Relabelled clusters.

If we look at the clusters now, and compare them to the original image in the paper, we can infer that the meristematic cells are likely to be derived from cluster 1, which shares soft clustering with the trichoblasts suggesting a trajectory pathway which could be explored.

Conclusions

In this tutorial, we have recapitulated the same clustering analysis in the “Spatiotemporal Developmental Trajectories in the Arabidopsis Root Revealed Using High-Throughput Single-Cell RNA Sequencing” Denyer et al. 2019 paper, and validated them by comparing DotPlots for specific genes that were used as markers in that paper.

From this point, we can perform a lineage analysis to infer a differentiation pathway between the clusters. For ScanPy there is the PAGA option, however, this does not work so well with the current dataset, so it is encouraged that users use the original Seurat trajectory suite that was given in the paper, or to experiment with Monocle.

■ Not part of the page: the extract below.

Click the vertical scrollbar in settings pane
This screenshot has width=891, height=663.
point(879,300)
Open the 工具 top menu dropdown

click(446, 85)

Both libraries are available within the RStudio and Jupyter Notebook libraries in the interactive Galaxy envronments which can be found in the “Miscellaneous Tools” section under the “Interactive Tools” subheading. An excellent follow-up tutorial to perform a trajectory analysis in Galaxy using Jupyter notebooks would be the “Trajectory Analysis using Python (Jupyter Notebook) in Galaxy”.

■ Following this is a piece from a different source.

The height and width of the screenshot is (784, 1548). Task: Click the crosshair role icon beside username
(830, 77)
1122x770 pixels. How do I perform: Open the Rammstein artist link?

This entire tutorial can be invoked from the scRNA Plant Workflow shown below:

scRNA Plant.

The input parameters take two datasets as input, and 5 parameters using the defaults shown in this tutorial: min cells, min genes, max features, max library size, and Leiden clustering resolution. Play with these options to see how robust the analysis really is!